Co ważne, nie wszystkie nowe samochody będą elektryczne, choć trzeba uczciwie zaznaczyć, że ich większość. Będzie to można odczuć szczególnie w Europie, gdzie obowiązuje najbardziej rygorystyczne prawo związane z emisją spalin. Niestety…
Mimo tego, kilka nowości może zwrócić uwagę licznych klientów. Azjatycka firma chce dostosować gamę do oczekiwań i potrzeb potencjalnych nabywców – tak bardzo, jak będzie to tylko możliwe (w kontekście prawa).
Czego należy się spodziewać? To zależy od konkretnego rynku. Ameryka Północna zostanie obdarowana innymi nowościami, niż Europa. Na ich tle będzie różniła się także oferta dla Indii. Przejdźmy więc do szczegółów.
Europejska ofensywa modelowa Nissana
Stary Kontynent powinien spodziewać się nowej Micry. Swoją sylwetką ma czerpać to, co najlepsze z poprzednich generacji, a przy tym być odważna stylistyczne. I jest to dobra wiadomość. W tej beczce miody jest też odrobina dziegciu.
Chodzi oczywiście o napęd, który ma być w pełni elektryczny. Niektórzy będą kręcić nosami, ale układ akumulatorowy ma sens w segmentach miejskich, jak nigdzie indziej. Podejrzewamy, że auto będzie spokrewnione z Renault R5 E-Tech.

Kolejny modelem na prąd będzie Nissan Juke. Zapowiedzią jego urody jest koncept Hyper Punk. Jeżeli chodzi o zastosowane rozwiązania technologiczne, to powinny być zbieżne z tym, co oferuje wspomniana Micra i R5. W końcu to ten sam segment, tylko nieco inne nadwozie.
Oprócz tych nowości, należy spodziewać się nowych generacji hybryd e-Power, które zostaną szczepione w Qashqaiu oraz X-Trailu. Mają wyróżniać się jeszcze większą wydajnością, co przełoży się na spalanie i dynamikę.
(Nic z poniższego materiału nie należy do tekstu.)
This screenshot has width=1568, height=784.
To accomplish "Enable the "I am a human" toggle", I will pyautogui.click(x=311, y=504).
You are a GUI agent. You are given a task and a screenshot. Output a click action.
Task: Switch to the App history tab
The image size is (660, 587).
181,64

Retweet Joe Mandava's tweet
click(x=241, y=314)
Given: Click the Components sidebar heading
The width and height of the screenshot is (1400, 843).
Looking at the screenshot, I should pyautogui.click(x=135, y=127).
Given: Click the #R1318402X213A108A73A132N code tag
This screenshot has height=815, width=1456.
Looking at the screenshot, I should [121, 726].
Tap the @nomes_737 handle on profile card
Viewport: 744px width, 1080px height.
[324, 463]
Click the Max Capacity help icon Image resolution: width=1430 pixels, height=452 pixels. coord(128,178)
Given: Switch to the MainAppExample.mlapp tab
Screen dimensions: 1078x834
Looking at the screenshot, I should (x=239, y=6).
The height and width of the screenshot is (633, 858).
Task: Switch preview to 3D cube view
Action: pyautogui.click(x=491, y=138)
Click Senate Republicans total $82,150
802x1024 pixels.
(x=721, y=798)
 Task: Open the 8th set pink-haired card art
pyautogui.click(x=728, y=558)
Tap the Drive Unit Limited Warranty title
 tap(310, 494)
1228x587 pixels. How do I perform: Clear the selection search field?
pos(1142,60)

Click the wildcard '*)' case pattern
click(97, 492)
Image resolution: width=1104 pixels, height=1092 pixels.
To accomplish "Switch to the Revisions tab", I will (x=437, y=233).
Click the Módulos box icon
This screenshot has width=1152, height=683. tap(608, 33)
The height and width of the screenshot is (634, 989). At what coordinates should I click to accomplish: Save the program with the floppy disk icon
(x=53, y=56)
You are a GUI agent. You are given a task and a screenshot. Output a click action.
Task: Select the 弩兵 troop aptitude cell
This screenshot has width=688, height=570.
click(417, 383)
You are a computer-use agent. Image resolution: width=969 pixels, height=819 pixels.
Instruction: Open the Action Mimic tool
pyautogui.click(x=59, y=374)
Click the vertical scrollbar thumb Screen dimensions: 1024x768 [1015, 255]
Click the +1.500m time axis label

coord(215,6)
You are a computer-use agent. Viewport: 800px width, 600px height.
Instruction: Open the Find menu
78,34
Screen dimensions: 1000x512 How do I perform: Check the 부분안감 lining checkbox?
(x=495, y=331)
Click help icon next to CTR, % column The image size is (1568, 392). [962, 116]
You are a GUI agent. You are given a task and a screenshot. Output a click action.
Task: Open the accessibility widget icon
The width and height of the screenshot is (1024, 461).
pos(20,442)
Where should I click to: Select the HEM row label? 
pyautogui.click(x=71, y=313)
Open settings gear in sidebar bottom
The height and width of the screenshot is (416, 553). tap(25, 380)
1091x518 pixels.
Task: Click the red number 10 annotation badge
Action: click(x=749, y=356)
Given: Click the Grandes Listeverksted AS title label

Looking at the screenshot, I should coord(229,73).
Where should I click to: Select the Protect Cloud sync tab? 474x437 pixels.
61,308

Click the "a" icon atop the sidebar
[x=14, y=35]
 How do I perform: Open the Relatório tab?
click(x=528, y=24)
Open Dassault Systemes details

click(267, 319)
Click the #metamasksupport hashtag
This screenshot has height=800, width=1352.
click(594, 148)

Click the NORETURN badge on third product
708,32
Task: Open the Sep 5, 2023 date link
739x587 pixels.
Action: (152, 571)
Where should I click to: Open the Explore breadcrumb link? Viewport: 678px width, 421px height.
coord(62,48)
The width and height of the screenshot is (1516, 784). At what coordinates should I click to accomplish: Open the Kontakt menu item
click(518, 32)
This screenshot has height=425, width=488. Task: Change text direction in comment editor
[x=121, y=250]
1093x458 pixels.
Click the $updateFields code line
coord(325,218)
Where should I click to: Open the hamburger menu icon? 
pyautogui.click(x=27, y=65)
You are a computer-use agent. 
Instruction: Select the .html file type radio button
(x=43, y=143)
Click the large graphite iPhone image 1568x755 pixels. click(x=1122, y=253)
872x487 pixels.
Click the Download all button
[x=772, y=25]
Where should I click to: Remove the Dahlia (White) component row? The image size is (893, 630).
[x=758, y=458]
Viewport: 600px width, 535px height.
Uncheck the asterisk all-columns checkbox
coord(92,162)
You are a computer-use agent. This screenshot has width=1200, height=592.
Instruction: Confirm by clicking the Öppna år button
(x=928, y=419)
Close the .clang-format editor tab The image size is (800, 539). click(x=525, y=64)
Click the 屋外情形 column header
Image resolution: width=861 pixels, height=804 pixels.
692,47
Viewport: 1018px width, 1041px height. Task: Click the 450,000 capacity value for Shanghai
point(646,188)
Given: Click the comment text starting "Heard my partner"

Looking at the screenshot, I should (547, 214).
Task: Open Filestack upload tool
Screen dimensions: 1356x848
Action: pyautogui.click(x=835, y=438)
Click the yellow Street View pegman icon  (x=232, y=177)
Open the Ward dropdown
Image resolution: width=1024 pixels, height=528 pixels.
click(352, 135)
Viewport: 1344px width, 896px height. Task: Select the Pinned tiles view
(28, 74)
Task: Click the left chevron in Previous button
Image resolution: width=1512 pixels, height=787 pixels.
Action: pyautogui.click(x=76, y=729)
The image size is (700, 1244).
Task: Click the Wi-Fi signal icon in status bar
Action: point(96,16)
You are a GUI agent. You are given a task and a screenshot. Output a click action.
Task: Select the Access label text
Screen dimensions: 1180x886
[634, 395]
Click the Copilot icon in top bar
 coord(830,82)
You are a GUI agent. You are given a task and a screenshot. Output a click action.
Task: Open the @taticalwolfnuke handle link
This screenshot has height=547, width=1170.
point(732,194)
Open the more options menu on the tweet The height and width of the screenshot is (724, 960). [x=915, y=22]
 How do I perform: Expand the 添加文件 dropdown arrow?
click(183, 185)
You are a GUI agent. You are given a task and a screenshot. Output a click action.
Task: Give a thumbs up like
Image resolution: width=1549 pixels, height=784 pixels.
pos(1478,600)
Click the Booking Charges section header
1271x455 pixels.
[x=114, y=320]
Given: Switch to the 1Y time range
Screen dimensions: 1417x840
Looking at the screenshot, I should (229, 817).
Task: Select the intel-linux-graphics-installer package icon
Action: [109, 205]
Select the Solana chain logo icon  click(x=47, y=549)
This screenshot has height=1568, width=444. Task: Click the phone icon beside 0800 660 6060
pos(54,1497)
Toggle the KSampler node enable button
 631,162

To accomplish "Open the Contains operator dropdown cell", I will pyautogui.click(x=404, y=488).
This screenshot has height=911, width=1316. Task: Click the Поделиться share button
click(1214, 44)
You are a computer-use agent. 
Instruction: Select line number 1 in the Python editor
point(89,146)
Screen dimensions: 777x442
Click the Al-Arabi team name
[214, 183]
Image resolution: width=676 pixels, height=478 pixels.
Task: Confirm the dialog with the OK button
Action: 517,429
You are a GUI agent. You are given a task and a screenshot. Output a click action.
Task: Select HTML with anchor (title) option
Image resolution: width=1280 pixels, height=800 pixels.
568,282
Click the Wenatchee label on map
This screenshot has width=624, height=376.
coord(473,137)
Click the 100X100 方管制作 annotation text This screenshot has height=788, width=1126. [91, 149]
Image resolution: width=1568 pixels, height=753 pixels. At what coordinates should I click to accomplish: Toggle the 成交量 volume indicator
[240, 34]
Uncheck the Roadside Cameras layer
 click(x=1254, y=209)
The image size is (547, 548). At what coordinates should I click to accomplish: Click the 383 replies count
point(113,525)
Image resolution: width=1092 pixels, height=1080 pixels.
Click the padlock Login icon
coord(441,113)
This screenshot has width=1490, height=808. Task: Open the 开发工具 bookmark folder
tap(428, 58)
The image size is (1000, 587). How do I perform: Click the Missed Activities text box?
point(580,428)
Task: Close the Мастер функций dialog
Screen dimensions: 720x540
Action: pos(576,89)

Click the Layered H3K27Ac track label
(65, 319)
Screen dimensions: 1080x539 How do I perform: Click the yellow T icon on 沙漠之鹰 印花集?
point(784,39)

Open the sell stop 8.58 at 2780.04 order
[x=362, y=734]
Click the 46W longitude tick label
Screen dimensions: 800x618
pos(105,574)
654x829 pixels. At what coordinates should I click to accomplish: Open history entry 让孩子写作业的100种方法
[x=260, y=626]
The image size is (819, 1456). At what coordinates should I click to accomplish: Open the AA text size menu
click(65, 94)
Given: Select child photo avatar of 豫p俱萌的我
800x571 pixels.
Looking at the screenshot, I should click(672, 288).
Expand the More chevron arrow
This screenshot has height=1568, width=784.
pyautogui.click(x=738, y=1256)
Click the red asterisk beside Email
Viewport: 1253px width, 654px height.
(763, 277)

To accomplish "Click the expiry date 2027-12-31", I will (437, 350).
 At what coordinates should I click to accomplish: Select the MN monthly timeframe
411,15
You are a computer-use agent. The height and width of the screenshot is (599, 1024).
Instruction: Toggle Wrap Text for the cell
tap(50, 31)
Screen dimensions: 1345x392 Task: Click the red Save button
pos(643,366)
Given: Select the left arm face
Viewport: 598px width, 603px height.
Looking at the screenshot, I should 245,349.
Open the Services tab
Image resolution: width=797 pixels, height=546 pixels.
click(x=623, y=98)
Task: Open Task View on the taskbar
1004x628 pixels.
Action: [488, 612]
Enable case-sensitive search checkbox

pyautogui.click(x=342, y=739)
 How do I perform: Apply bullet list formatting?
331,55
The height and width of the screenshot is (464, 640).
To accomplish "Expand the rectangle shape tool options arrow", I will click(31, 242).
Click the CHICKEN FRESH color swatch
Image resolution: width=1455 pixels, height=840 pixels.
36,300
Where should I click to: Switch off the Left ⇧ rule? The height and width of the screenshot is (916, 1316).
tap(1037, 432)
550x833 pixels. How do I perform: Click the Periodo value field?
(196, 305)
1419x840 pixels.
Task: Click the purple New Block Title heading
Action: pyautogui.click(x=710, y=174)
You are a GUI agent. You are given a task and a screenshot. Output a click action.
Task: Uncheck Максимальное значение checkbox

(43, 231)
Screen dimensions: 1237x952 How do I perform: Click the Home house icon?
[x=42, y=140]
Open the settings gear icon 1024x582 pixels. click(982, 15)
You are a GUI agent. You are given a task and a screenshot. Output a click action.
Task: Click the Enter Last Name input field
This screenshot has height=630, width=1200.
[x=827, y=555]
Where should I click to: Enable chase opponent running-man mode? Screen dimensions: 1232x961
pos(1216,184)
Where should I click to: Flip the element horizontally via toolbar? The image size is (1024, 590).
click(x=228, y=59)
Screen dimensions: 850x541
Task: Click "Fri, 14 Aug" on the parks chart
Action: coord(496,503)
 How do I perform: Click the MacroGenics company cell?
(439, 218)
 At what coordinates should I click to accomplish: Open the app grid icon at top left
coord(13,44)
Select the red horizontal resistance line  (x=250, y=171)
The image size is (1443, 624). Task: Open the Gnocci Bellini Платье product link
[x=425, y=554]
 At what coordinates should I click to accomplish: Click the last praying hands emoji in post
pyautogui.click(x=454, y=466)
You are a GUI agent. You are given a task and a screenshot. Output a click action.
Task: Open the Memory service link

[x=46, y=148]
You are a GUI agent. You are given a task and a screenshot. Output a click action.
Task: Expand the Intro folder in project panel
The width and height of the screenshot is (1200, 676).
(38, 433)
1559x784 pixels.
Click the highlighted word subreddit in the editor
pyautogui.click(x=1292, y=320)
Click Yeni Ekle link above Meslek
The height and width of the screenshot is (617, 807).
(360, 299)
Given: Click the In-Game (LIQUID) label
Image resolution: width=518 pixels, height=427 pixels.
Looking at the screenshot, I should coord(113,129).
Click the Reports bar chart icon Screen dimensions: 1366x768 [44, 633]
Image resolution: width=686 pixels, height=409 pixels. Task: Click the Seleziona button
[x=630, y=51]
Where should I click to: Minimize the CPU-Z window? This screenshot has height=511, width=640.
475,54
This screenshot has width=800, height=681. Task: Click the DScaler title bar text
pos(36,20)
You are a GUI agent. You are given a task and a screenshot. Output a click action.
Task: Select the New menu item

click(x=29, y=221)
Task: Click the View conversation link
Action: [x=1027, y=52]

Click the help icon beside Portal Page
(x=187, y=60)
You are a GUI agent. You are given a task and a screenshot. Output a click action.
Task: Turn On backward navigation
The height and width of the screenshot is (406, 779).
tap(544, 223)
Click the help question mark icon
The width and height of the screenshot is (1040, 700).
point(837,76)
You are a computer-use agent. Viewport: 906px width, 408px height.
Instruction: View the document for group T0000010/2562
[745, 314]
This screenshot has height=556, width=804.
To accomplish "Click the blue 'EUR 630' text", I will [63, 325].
Nie można wykluczyć także X-Traila w wersji PHEV, który technologicznie będzie bliźniakiem Outlandera, który powoli wyjeżdża na europejskie (w tym polskie) drogi.
Nissan w pozostałych regionach
W Ameryce Łacińskiej pojawi się średniej wielkości pick-up, który przyjmie nazwę Navara. Jego debiut przewidziano na 2026 rok. Ma być bliskim krewnym nowego Mitsubishi L200. W pozostałych regionach raczej nie ma szans na debiut (chyba, że w Azji).

Ameryka Północna zyska Nissana Leafa w kolejnym wcieleniu. To może być zupełnie inna koncepcja nadwoziowa. Należy spodziewać się crossovera, co jest zbieżne z aktualnie panującymi, globalnymi trendami. Jesteśmy ciekawi, czy Leaf ma szansę na debiut w Europie. Teoretycznie, nic nie stoi na przeszkodzie, ale potwierdzenia jeszcze nie ma.
Za oceanem pojawi się także nowa Sentra i kolejne SUV-y, których zadaniem jest zwiększenie sprzedaży i wypełnienie kolejnych nisz. Z kolei w Indiach pojawi się minivan. Będzie tam też dostępny dedykowany SUV.